2018-10-01 14:24:49.912087:
Traceback (most recent call last):
File "C:/Users/User/PycharmProjects/python/mercury.classifier reductions/V3.2/wikiTestv3.2/modelEvaluation3.2.py", line 141, in <module>
model.load_weights(filepath=checkPointPath, by_name=False)
File "C:\Users\User\Anaconda3\lib\site-packages\tensorflow\python\keras\engine\network.py", line 1526, in load_weights
checkpointable_utils.streaming_restore(status=status, session=session)
File "C:\Users\User\Anaconda3\lib\site-packages\tensorflow\python\training\checkpointable\util.py", line 880, in streaming_restore
"Streaming restore not supported from name-based checkpoints. File a "
NotImplementedError: Streaming restore not supported from name-based checkpoints. File a feature request if this limitation bothers you.
I would like to do as suggested by the Warning and use the 'object-based saver' instead, but I haven't found a way to do this via a RunConfig passed to estimator.train().

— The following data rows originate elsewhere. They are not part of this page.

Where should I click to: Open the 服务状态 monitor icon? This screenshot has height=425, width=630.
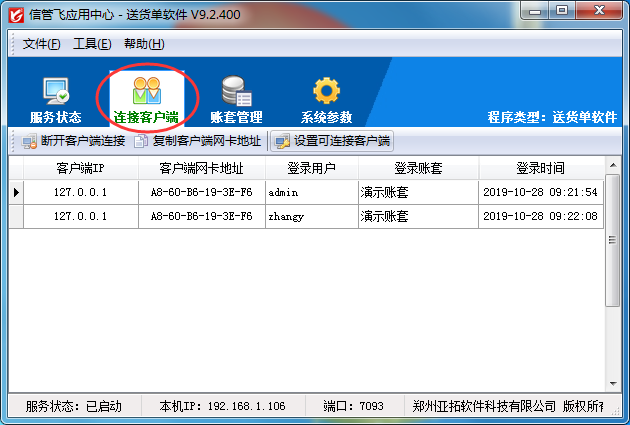click(55, 92)
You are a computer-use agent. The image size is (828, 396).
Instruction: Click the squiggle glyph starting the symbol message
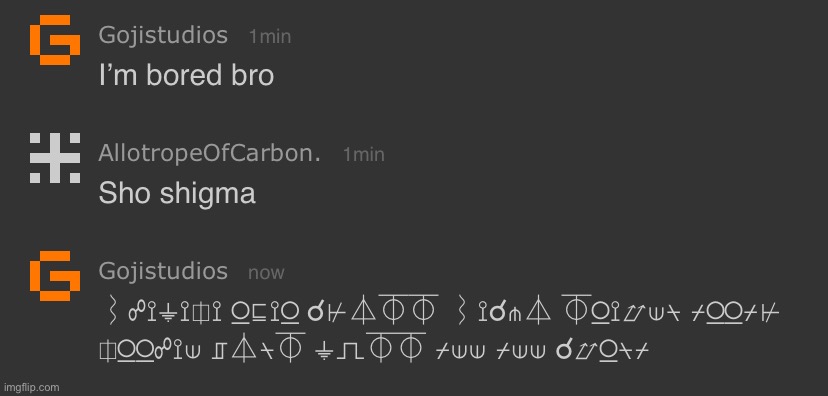(111, 309)
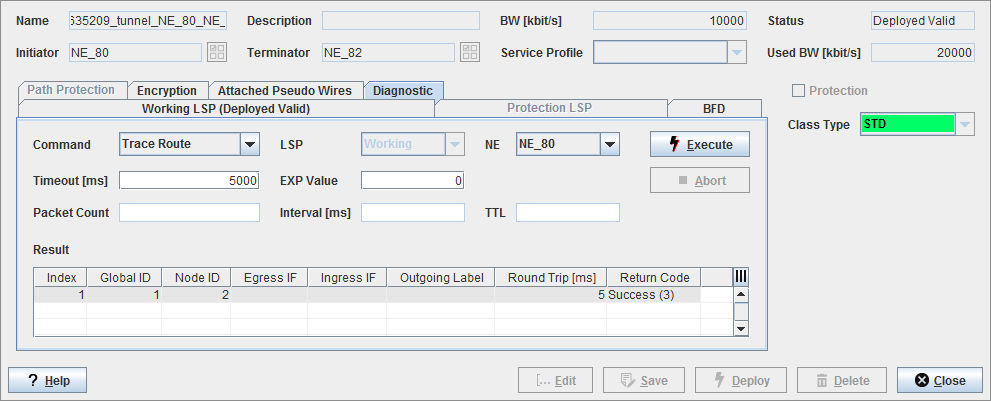Screen dimensions: 991x401
Task: Click the EXP Value input field
Action: pyautogui.click(x=412, y=181)

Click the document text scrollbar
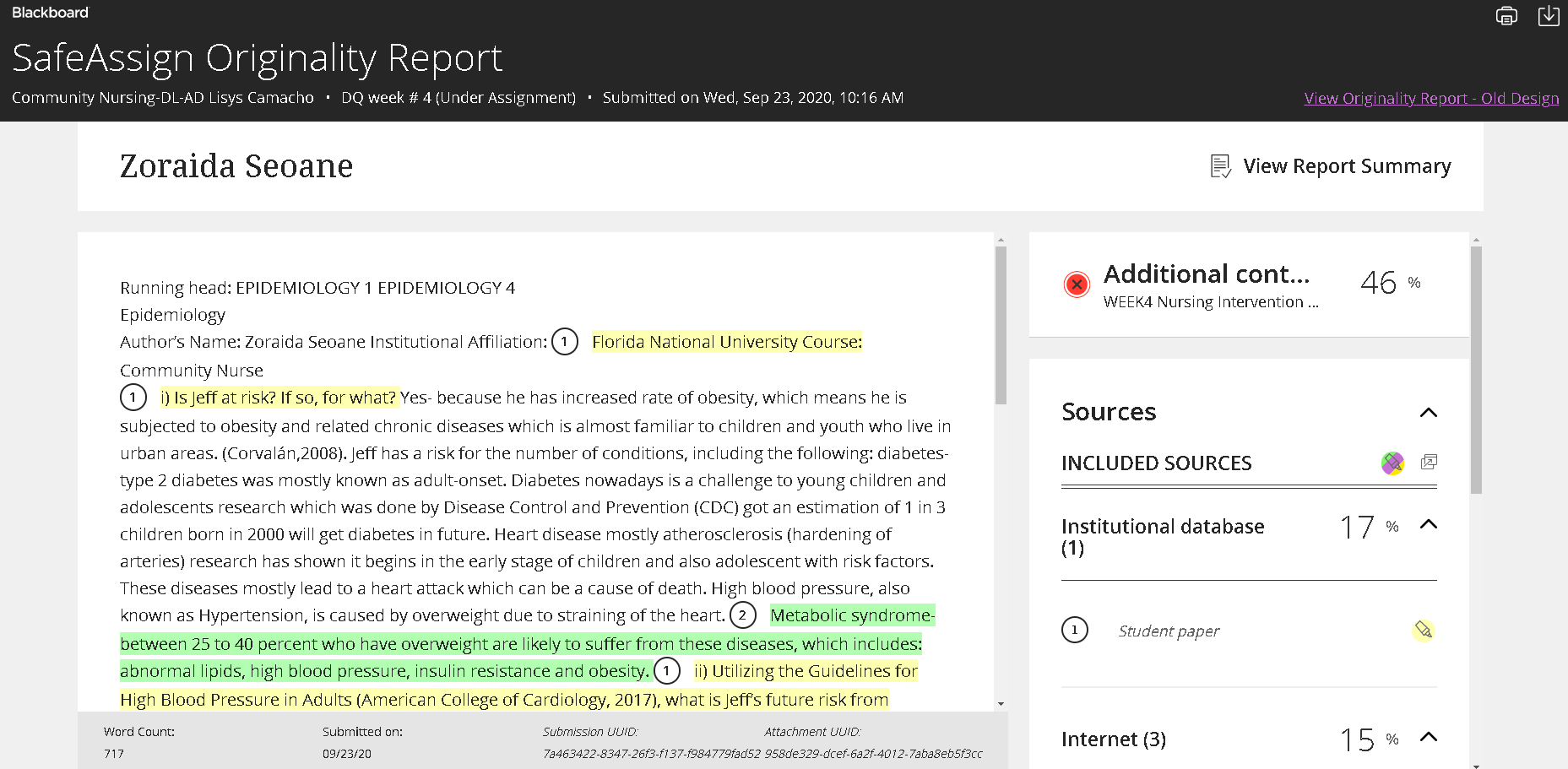(1001, 324)
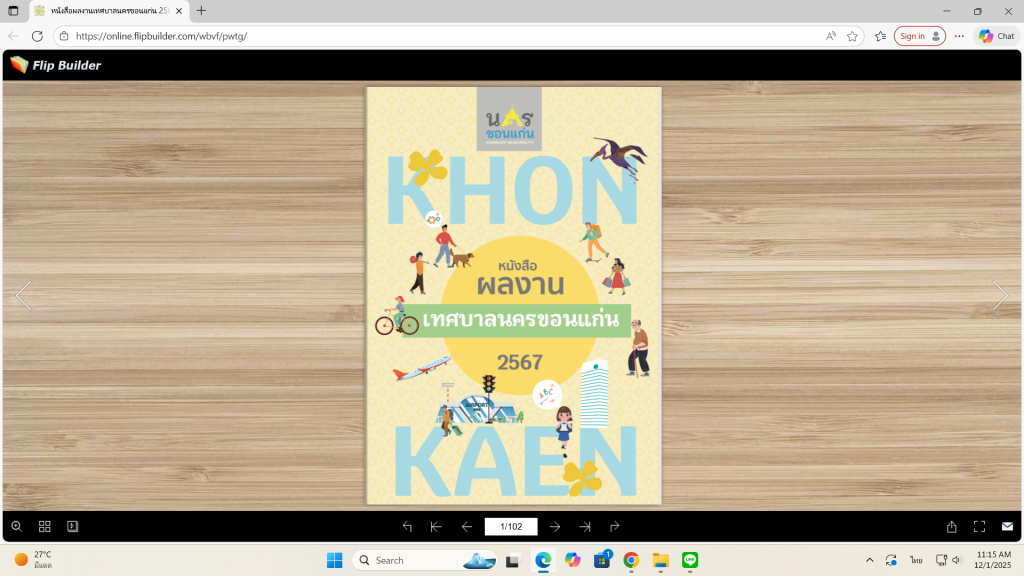Click the book cover page
The height and width of the screenshot is (576, 1024).
click(x=513, y=296)
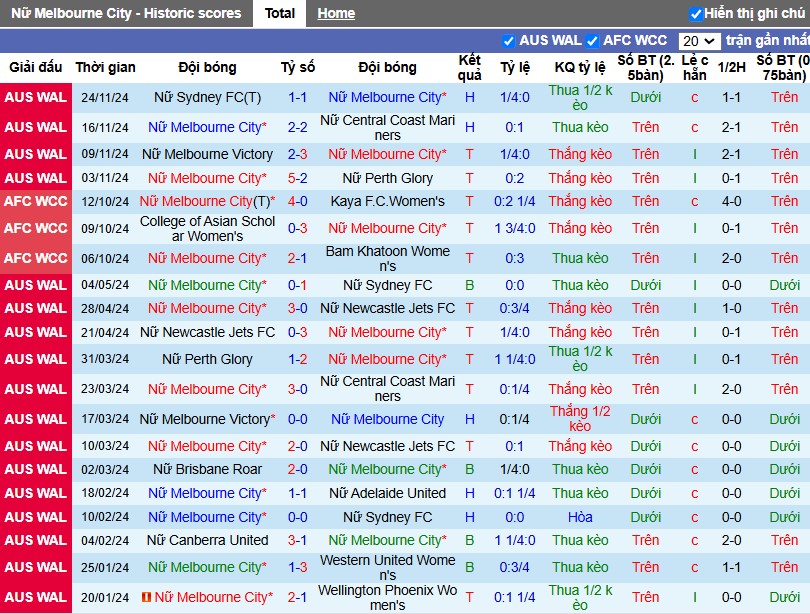Viewport: 810px width, 614px height.
Task: Toggle the AUS WAL checkbox
Action: (508, 41)
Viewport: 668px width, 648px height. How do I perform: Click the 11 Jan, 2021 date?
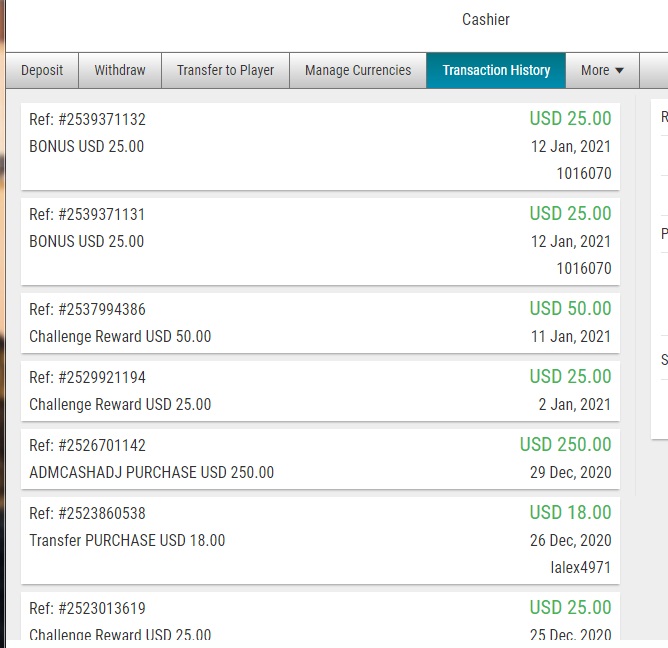[x=571, y=337]
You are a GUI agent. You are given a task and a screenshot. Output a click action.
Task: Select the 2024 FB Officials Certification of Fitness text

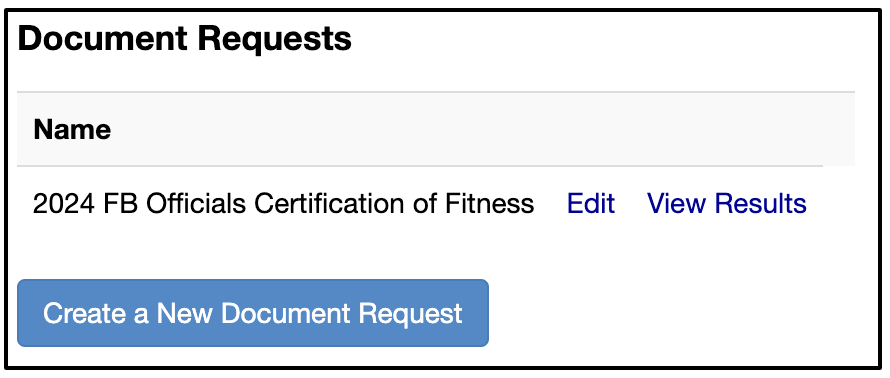[x=283, y=203]
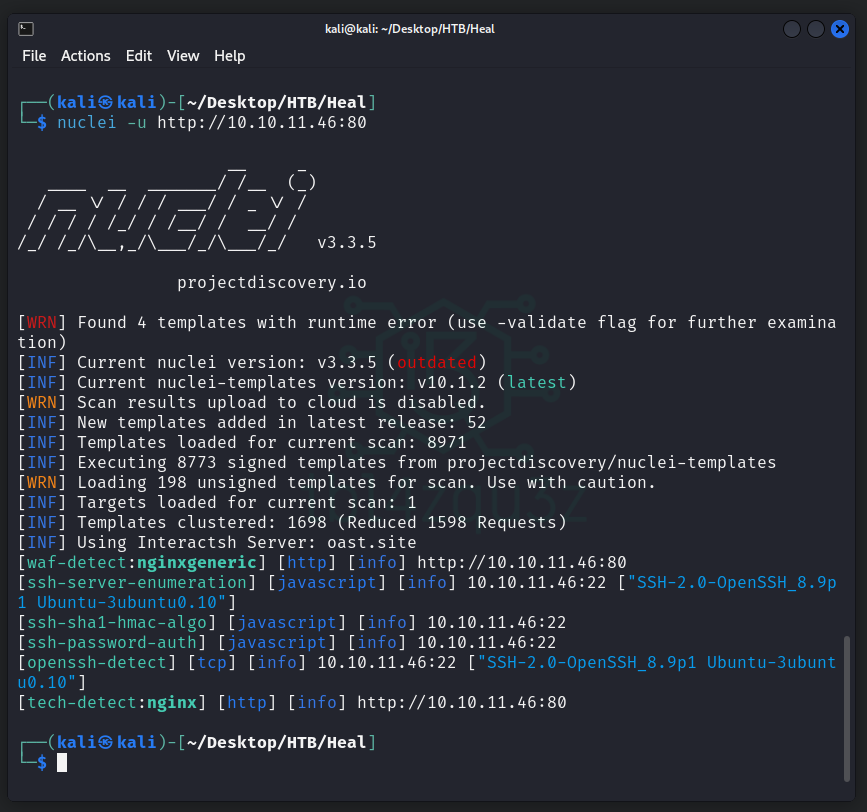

So is there a better way to get the saved weights back into an estimator for use in prediction? The github thread seems to suggest that this is already implemented (though based on the error, probably in a different way than I am attempting above). Has anyone successfully used load_weights() on a TF checkpoint? I haven't been able to find any tutorials/examples on how this can be done, so any help is appreciated.